## TASK STATEMENT
Please replace "Schedule" with "Calendar" throughout the rows below and leave everything else unchanged.

--- START OF DATA ---

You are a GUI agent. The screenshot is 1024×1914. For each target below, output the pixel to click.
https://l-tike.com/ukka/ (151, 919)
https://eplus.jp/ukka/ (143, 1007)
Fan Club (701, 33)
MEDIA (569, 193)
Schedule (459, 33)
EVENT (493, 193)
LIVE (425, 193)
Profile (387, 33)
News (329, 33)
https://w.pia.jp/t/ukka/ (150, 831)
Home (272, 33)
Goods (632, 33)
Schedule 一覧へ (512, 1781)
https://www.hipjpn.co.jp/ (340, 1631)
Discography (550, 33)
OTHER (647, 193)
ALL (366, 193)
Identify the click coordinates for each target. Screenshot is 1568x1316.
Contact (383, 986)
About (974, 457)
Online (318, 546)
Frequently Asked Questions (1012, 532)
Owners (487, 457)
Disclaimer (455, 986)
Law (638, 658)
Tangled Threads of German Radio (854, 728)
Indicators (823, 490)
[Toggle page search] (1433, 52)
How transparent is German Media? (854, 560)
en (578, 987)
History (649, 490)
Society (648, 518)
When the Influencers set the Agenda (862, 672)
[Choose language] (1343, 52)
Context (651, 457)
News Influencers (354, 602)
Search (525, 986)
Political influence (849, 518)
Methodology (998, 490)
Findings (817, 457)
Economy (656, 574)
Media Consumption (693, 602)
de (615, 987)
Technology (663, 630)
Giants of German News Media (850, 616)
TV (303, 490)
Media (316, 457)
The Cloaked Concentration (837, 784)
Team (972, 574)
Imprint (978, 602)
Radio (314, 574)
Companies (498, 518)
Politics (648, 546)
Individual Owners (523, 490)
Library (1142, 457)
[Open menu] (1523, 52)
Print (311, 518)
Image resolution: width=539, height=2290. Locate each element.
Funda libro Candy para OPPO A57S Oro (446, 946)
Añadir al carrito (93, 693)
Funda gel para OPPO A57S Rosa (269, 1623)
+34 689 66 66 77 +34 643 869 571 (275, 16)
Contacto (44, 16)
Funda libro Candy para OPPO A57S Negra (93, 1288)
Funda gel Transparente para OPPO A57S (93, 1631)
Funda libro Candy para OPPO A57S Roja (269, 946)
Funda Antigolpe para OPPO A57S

--- END OF DATA ---

## CORRECT RESPONSE
You are a GUI agent. The screenshot is 1024×1914. For each target below, output the pixel to click.
https://l-tike.com/ukka/ (151, 919)
https://eplus.jp/ukka/ (143, 1007)
Fan Club (701, 33)
MEDIA (569, 193)
Calendar (459, 33)
EVENT (493, 193)
LIVE (425, 193)
Profile (387, 33)
News (329, 33)
https://w.pia.jp/t/ukka/ (150, 831)
Home (272, 33)
Goods (632, 33)
Calendar 一覧へ (512, 1781)
https://www.hipjpn.co.jp/ (340, 1631)
Discography (550, 33)
OTHER (647, 193)
ALL (366, 193)
Identify the click coordinates for each target. Screenshot is 1568x1316.
Contact (383, 986)
About (974, 457)
Online (318, 546)
Frequently Asked Questions (1012, 532)
Owners (487, 457)
Disclaimer (455, 986)
Law (638, 658)
Tangled Threads of German Radio (854, 728)
Indicators (823, 490)
[Toggle page search] (1433, 52)
How transparent is German Media? (854, 560)
en (578, 987)
History (649, 490)
Society (648, 518)
When the Influencers set the Agenda (862, 672)
[Choose language] (1343, 52)
Context (651, 457)
News Influencers (354, 602)
Search (525, 986)
Political influence (849, 518)
Methodology (998, 490)
Findings (817, 457)
Economy (656, 574)
Media Consumption (693, 602)
de (615, 987)
Technology (663, 630)
Giants of German News Media (850, 616)
TV (303, 490)
Media (316, 457)
The Cloaked Concentration (837, 784)
Team (972, 574)
Imprint (978, 602)
Radio (314, 574)
Companies (498, 518)
Politics (648, 546)
Individual Owners (523, 490)
Library (1142, 457)
[Open menu] (1523, 52)
Print (311, 518)
Image resolution: width=539, height=2290. Locate each element.
Funda libro Candy para OPPO A57S Oro (446, 946)
Añadir al carrito (93, 693)
Funda gel para OPPO A57S Rosa (269, 1623)
+34 689 66 66 77 +34 643 869 571 (275, 16)
Contacto (44, 16)
Funda libro Candy para OPPO A57S Negra (93, 1288)
Funda gel Transparente para OPPO A57S (93, 1631)
Funda libro Candy para OPPO A57S Roja (269, 946)
Funda Antigolpe para OPPO A57S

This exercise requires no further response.